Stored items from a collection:
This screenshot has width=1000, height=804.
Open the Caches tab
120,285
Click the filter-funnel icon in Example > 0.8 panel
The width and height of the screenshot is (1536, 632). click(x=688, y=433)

## WORK TO BE COMPLETED
Whatever lines appear above, reproduce every one of them exactly.

## FINISHED TASK
This screenshot has width=1000, height=804.
Open the Caches tab
120,285
Click the filter-funnel icon in Example > 0.8 panel
The width and height of the screenshot is (1536, 632). click(x=688, y=433)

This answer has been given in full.